======== Record set ========

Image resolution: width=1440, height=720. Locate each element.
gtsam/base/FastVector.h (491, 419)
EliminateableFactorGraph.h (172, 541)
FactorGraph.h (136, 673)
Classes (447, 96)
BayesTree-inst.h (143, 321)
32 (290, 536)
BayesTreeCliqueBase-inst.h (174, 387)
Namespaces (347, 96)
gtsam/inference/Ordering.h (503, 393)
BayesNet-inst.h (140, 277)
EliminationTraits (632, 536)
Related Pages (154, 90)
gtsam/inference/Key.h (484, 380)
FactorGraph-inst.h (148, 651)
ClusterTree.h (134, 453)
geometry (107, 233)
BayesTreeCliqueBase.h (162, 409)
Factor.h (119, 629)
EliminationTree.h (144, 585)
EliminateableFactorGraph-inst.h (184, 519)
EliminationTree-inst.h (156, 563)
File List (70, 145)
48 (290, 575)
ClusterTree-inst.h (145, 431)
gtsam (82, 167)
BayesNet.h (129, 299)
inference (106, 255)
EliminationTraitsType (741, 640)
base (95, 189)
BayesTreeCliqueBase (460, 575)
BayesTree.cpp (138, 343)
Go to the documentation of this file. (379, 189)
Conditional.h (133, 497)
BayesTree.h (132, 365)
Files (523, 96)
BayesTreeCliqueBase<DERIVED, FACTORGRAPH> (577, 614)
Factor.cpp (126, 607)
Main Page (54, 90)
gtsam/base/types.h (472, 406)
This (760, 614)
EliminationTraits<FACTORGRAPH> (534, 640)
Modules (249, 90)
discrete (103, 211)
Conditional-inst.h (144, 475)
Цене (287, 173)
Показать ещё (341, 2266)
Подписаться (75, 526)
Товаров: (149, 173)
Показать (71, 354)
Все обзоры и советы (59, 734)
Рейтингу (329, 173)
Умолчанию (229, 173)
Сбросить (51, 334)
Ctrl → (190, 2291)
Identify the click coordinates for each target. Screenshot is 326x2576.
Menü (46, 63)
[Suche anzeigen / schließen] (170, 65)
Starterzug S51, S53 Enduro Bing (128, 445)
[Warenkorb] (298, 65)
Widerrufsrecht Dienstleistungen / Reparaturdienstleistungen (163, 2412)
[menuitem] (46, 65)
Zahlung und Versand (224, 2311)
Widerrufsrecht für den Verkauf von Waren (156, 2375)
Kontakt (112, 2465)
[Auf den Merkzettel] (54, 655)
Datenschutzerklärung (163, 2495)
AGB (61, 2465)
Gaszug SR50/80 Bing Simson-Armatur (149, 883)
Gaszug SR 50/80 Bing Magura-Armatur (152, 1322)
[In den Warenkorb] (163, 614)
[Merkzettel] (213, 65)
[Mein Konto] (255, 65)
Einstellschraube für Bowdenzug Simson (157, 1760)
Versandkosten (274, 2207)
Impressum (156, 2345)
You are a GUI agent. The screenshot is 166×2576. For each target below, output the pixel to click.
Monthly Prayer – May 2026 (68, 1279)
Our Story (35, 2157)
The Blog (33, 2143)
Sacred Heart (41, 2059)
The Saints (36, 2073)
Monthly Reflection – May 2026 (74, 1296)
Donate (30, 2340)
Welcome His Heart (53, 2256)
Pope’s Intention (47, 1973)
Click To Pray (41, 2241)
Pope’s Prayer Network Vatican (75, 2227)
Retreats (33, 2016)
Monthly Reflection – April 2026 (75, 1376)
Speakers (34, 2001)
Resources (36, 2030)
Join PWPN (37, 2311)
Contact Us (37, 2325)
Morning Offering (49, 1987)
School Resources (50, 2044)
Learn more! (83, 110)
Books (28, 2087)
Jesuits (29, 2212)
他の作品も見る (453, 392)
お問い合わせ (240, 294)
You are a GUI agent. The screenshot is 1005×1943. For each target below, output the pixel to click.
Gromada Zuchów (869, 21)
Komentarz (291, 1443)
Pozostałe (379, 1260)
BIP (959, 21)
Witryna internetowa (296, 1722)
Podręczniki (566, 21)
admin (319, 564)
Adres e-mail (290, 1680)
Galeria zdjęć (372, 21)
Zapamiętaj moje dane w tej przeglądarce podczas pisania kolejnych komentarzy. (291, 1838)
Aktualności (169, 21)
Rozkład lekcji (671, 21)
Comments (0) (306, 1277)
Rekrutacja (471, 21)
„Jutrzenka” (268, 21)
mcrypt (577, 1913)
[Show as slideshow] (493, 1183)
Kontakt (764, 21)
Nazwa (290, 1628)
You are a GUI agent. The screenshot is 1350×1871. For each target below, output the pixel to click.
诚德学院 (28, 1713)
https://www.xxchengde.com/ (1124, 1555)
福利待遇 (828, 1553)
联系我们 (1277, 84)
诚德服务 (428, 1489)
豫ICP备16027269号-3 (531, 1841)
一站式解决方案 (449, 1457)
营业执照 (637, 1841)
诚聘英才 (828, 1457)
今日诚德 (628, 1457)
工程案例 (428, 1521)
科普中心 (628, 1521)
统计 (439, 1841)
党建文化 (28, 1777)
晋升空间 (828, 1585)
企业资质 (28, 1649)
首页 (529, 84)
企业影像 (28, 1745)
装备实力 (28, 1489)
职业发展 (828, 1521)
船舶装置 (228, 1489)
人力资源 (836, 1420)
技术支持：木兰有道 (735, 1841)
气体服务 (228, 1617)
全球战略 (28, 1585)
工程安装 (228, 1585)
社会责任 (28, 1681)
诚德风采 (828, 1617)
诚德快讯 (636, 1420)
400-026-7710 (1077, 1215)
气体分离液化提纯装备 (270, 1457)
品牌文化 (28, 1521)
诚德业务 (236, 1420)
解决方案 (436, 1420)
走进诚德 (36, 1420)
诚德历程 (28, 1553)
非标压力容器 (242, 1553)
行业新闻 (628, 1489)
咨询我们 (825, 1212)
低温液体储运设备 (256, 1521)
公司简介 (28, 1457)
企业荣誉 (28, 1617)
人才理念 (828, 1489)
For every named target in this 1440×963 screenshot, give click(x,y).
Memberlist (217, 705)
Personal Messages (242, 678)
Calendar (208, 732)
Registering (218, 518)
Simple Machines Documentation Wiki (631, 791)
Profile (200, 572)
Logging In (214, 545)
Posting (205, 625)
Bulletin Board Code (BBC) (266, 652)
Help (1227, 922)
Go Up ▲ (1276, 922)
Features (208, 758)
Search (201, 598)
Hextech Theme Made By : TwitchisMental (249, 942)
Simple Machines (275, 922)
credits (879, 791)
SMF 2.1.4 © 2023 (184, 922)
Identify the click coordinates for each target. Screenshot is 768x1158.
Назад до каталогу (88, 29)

========

Exercise
Return each line of the data above that contains the string "BayesTreeCliqueBase".

The solution
BayesTreeCliqueBase-inst.h (174, 387)
BayesTreeCliqueBase.h (162, 409)
BayesTreeCliqueBase (460, 575)
BayesTreeCliqueBase<DERIVED, FACTORGRAPH> (577, 614)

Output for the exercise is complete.